Once you've purchased your disk, turn it to the side where its connectors are. There will be a small group of pins, arranged in pairs, usually labeled "Slave," "Master," or "SL" and "MA," with a few other labels. A small plastic cap, called a jumper, is often placed over the Master pins. Remove the jumper and put it over the Slave pins if it's not already there.

Moving a plastic cap over a few pins may seem odd, but it's a very important step. A hard drive set to Master, as the name might suggest, is "in charge" of the other disk it shares a data cable with, and slave-jumpered disks only worry about their own instructions. Crippling, though easily solved, problems come from two disks trying to control each other, or neither trying to control the other at all.
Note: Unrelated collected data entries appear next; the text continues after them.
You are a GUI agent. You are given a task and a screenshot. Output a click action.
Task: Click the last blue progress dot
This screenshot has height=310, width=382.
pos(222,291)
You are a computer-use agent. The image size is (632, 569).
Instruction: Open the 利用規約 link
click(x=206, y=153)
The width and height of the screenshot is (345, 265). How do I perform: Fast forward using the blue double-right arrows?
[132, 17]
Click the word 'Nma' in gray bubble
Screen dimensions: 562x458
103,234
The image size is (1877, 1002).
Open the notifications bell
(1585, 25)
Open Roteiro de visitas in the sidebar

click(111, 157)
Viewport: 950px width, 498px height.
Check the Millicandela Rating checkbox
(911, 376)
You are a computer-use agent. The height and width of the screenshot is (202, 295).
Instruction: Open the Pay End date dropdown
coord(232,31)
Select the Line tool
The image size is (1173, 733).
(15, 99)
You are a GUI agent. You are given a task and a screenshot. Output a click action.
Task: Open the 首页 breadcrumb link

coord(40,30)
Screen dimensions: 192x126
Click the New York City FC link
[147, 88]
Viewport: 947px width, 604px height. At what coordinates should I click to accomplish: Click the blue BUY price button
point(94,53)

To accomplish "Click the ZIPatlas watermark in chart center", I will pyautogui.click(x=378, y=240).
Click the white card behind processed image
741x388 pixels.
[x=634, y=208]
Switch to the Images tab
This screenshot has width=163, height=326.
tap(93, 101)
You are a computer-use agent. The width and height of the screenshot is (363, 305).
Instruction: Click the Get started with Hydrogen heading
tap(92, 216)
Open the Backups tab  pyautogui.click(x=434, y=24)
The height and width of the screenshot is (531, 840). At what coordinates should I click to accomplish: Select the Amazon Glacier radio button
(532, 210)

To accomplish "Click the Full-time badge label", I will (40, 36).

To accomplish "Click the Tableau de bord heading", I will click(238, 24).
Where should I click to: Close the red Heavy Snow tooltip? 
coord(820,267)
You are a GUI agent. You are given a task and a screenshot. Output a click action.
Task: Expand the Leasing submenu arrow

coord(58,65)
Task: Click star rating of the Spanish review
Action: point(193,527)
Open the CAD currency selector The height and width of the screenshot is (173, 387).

With your disk set to Slave, it's time for the actual installation. Open your PC and find your hard drive. A flat, grey cable and a four-wired power cable will be connected to it. Put the second drive in the drive bay where the original disk is and secure it with a few screws. Attach a spare power connector to the hard drive, and follow the grey cable (called an IDE or ATA cable) from the
disk until you find the second black connector. Plug it into the back of your drive, making sure any blocked holes in the connector match up with missing pins on the disk. I've messed up a few pins on hard drives by forgetting that last part.

Takeaways
  • Jumper your second disk to Slave
  • Install it with a power cable and data cable
  • Create a new partition
Did You Know?
One of the largest hard drives available is over 500GB.